Sólo para iniciados  |

31 de octubre de 2017  |

 Sano que procurador Alberto Elías Beltrán dé una explicación razonable de la remoción de Santigo Niego como titular de la FEPADE

 Resulta ridículo que los senadores estén atorados con Santiago Nieto, el ex Fiscal Especializado para la Atención de Delitos Electorales que resultó ser mentiroso y violador de, por lo menos, un amparo.

 Más ridículo aún que el debate esté centrado en el método para votar la objeción de su remoción: Abierto o secreto.

 Olvidan los senadores que la aprobación o el rechazo a los nombramientos de los servidores públicos sometidos a su soberanía se realiza, siempre, mediante una papeleta que es depositada en una urna para garantizar la secrecía, de tal suerte que el secretario de Hacienda, los ministros de la Corte, etcétera, etcétera, no tengan motivo de agravio o agradecimiento con los legisladores por el sentido de su sufragio.

 Votar en secreto sobre si procede la objeción a la destitución de Nieto es por simple analogía.

 Imaginemos un escenario: Que Nieto no hubiese decidido abstenerse de regresar a la Fiscalía Especial después de que lo cesó el procurador encargado del despacho, Alberto Elías Beltrán, y que el procedimiento de objeción de su remoción se realizara a votación abierta. Él sabría quién votó a favor o en contra.

 Como se sabe, algunos de los senadores aspiran a ser  candidatos a diputados federales en la próxima Legislatura; gobernadores, legisladores locales y quizás alguno podría, incluso, pretender disputar la Presidencia de la República; si consiguen las candidaturas ¿quién les garantizaría que si Nieto permaneciera en la Fiscalía no se desquitaría de quienes votaron en su contra o favorecería a quienes sufragaron a su favor?

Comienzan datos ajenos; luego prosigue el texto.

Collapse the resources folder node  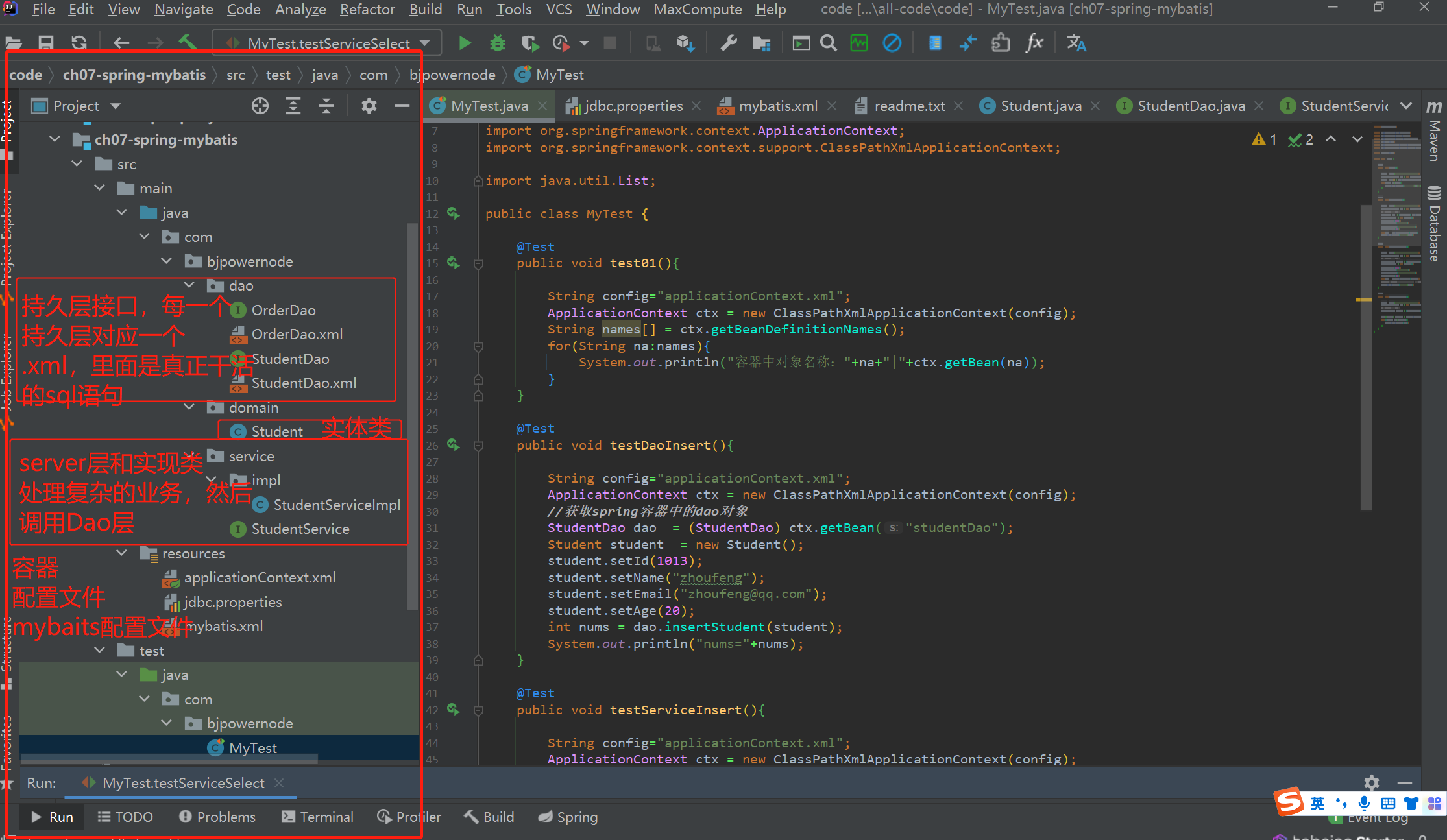click(x=121, y=553)
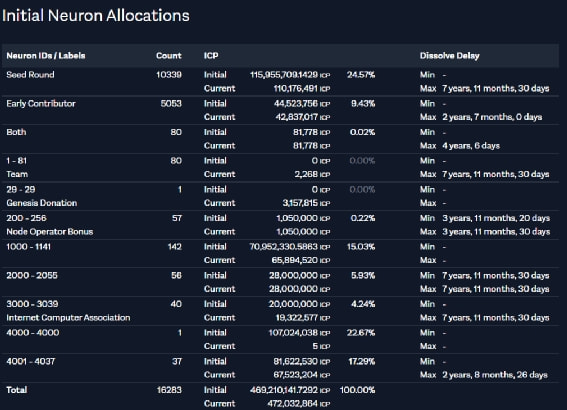567x410 pixels.
Task: Select the Internet Computer Association label
Action: tap(68, 318)
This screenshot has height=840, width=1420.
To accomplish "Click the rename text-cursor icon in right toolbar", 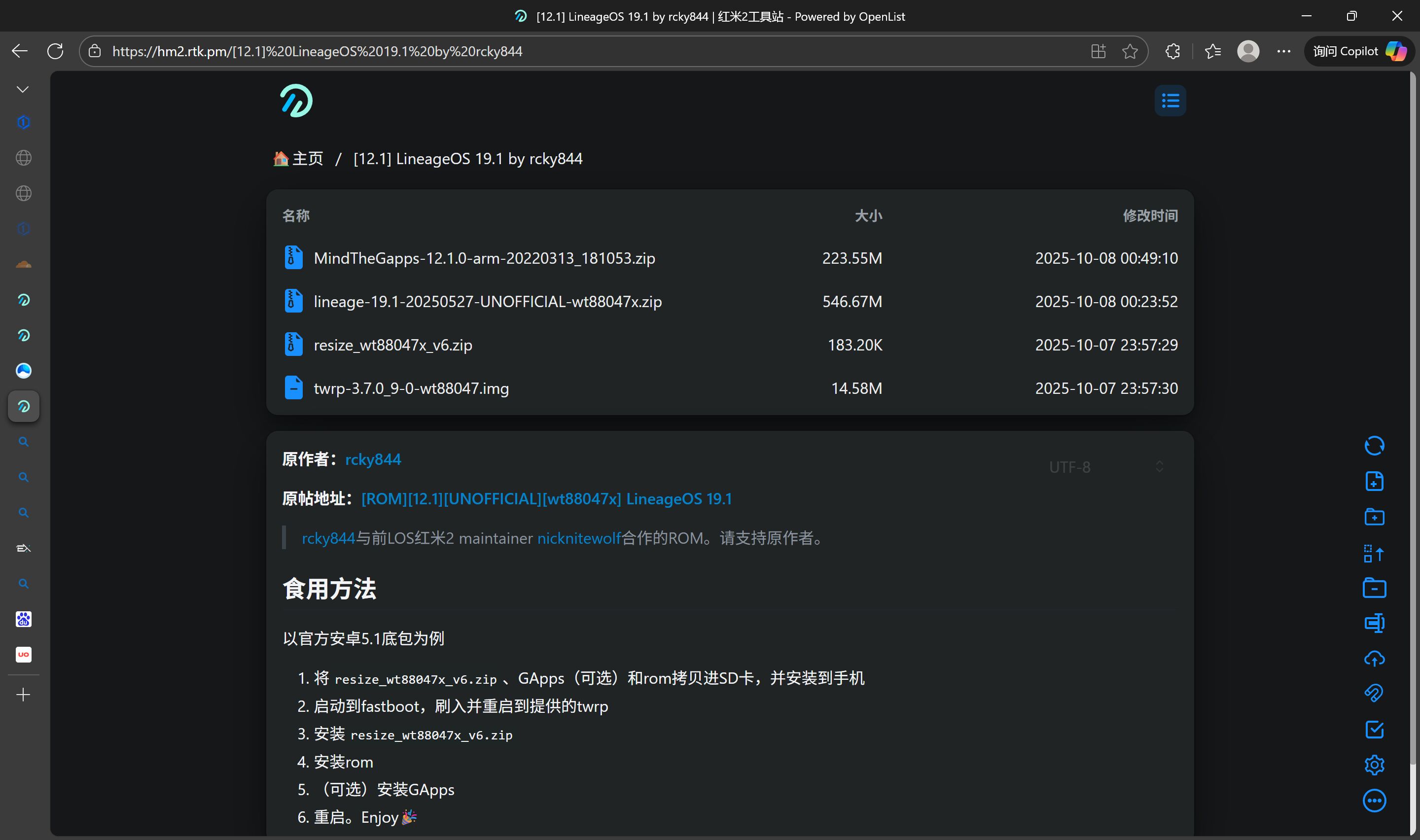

 Basados en los antecedentes de Nieto es de imaginar cómo se comportaría con quienes votaran en su contra.

 El ejemplo más reciente nos viene de España. En el parlamento de Cataluña se recurrió al voto secreto, precisamente, para que nadie sufriera represalias por el sentido de su voto sobre la independencia o permanencia en España.

 Por lo demás, el debate es ocioso porque el propio ex Fiscal decidió olvidarse del asunto.

 Lo razonable es que el procurador Beltrán acuda ante los senadores y ofrezca una explicación razonable de la remoción. Le sobran elementos, pero uno es suficiente: Violó la suspensión provisional que el Poder Judicial de la Federación concedió a Emilio Lozoya para que lo citara y mostrara la carpeta de investigación.

 Además, la ley faculta al procurador, sea el titular o el encargado del despacho, a remover libremente a los fiscales, como de igual manera el Senado tiene derecho a que le expliquen por qué.

 Lo que la ley no dice es si los senadores deben votar públicamente o en secreto, pero no se necesitan dos dedos de frente para entender que si la aprobación de los nombramientos se realizan a través de una boleta que se deposita en urna, para que nadie se entere del sentido del voto de los legisladores, se debe hacer de igual manera cuando se trate de exigir una explicación sobre su destitución.